Le Parti communiste d'Equateur, en phase de reconstruction, et sa position d'allié critique de Rafael Correa et du processus de « révolution citoyenne »
07 mai 2011
Equateur : la révolution « citoyenne » et les communistes
Traduction AC pour http://solidarite-internationale-pcf.over-blog.net/
Par Ivan Pinheiro, secrétaire-général du Parti communiste brésilien
Je me trouvais récemment à Guayaquil, représentant le PCB au XVème Congrès du PCE (Parti communiste d’Equateur), fondé en 1926. Ont été débattus lors de ce Congrès principalement le programme et le statut du Parti, sans mettre de côté les questions tactiques et stratégiques, qui couvrent les principaux thèmes.
Le moment le plus émouvant de l’ouverture fut l’hommage rendu au jeune Edwin Perez, ancien secrétaire-général de la JCE (Jeunesse communiste d’Equateur), assassiné récemment par un militant de droite, au beau milieu d’une élection étudiante.
Le PCE a un poids raisonnable dans le mouvement de masse. Il dirige une des quatre centrales syndicales (CTE – Confédération des travailleurs d’Equateur) ; il a une présence importante dans la FEI (Fédération équatorienne des Indigènes) et dans le Front unie des femmes et conserve la JCE (Jeunesse communiste d’Equateur) ;
Le PCE n’est pas enregistré sur les listes électorales, en raison des difficultés imposées par la législation.
Je fus impressionné par les possibilités et les perspectives du PCE, en phase de reconstruction, comme le PCB et d’autres organisations révolutionnaires.
A attiré particulièrement mon attention l’importance présence prolétarienne parmi les délégués, ainsi que celle des militants syndicaux et sociaux, des jeunes, des indigènes et des femmes. Comme dans presque tous les Partis communistes d’Amérique latine, les deux plus gros contingents, par tranche d’âge, sont celui des militants jeunes, de moins de 30 ans, et celui des plus de 60 ans. Cela a à voir avec les sanglantes dictatures des années 70 et 80 dans la région, la clandestinité des Partis communistes, les divisions entre les communistes et les vicissitudes par laquelle est passée la construction du socialisme en Union soviétique et en Europe de l’Est.
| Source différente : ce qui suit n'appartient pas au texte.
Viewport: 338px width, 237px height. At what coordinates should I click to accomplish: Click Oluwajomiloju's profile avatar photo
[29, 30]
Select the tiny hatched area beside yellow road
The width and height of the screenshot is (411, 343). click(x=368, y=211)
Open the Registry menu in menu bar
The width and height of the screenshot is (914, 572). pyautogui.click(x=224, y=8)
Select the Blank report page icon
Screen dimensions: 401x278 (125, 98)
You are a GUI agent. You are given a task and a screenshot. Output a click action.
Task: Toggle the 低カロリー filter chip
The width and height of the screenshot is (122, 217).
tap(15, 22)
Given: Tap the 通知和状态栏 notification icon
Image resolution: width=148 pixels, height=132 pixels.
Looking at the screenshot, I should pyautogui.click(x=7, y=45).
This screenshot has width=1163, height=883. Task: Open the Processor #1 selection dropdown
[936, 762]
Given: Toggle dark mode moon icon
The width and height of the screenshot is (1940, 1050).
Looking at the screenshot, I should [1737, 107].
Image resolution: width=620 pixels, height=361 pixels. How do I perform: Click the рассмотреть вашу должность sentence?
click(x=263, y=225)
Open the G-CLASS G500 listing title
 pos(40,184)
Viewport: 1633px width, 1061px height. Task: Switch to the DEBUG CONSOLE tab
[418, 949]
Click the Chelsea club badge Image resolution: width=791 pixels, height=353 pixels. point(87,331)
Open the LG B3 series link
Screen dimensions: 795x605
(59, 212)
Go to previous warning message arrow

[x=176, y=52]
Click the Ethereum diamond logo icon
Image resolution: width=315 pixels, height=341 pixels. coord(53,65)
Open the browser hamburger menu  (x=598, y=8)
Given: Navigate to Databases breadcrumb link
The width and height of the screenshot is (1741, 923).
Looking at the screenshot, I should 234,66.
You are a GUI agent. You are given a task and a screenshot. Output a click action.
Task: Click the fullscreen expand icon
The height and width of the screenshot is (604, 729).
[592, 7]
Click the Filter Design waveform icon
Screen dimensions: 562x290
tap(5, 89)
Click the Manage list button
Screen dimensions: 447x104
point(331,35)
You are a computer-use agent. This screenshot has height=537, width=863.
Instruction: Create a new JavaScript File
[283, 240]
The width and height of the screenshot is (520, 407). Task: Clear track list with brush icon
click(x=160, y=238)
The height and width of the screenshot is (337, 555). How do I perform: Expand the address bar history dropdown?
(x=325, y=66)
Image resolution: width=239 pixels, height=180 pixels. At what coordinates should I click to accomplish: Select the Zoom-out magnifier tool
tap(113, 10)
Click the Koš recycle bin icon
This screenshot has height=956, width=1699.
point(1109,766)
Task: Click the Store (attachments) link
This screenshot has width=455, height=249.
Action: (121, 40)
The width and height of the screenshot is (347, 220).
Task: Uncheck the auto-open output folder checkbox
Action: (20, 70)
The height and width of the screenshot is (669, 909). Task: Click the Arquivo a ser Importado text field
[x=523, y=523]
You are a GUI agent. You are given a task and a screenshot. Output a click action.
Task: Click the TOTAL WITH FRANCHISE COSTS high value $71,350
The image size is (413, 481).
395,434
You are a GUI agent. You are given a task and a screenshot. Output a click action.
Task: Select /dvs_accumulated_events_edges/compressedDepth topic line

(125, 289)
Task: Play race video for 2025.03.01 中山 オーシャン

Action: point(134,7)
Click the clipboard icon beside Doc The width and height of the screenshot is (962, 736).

Les débats se déroulèrent dans une ambiance unitaire et fraternelle, avec les divergences exposées avec fermeté et respect des communistes entre eux, sans groupes ni tendances.
Le rôle de la jeunesse dans la reconstruction du PCE m’est apparu décisive, y compris dans le dosage de la tactique et de la stratégie. Les communistes les plus jeunes n’ont pas vécu avec certains problèmes et certaines déformations qui furent communs à la majorité des Partis communistes du MCI (Mouvement communiste international), sous la direction du PCUS (Parti communiste d’Union soviétique).
Malgré le bilan historique hautement positif de ces Partis dans la lutte pour les droits du prolétariat, contre le colonialisme, contre le nazisme et le fascisme et l’impérialisme, pour le socialisme, ils ont connu le culte de la personnalité, le bureaucratisme, le dogmatisme, l’accent trop important mis sur les alliances avec les bourgeoisies nationales et la nécessité de mettre la lutte pour la paix mondiale à l’ordre du jour, au nom de la préservation de l’Union soviétique.
Il serait téméraire ici d’essayer de faire une analyse plus approfondie de la situation actuelle en Equateur. En général, le PCB connaît très peu de choses sur l’Equateur, principalement du fait que notre présence au XVème Congrès a marqué la reprise des relations bi-latérales entre nos Partis qui furent toujours distantes, comme le sont les relations entre nos deux pays d’une manière générale, peut-être en raison de l’absence de frontières et de relations sociales et culturelles plus fortes.
Mais je suis parti avec l’impression que le PCE adopte une posture correcte face à la réalité de son pays, qui est assez différente de celle du Brésil, surtout pour ce qui est du développement des forces productives et, donc, du capitalisme, et de la nature du gouvernement fédéral.
L’économie équatorienne – basée essentiellement sur l’exportation de pétrole, de fruits, de fleurs, de poissons et de céréales – est hautement dépendante de l’impérialisme, surtout de celui nord-américain, engendrant d’importantes contradictions non seulement avec le prolétariat, mais aussi avec des couches de la petite et de la moyenne bourgeoisie. Au Brésil, ces contradictions ne sont pas de la même ampleur, face à un capitalisme hautement développé et intégré au système impérialiste, en faisant partie bien que de façon subalterne, alliant rivalité et subordination.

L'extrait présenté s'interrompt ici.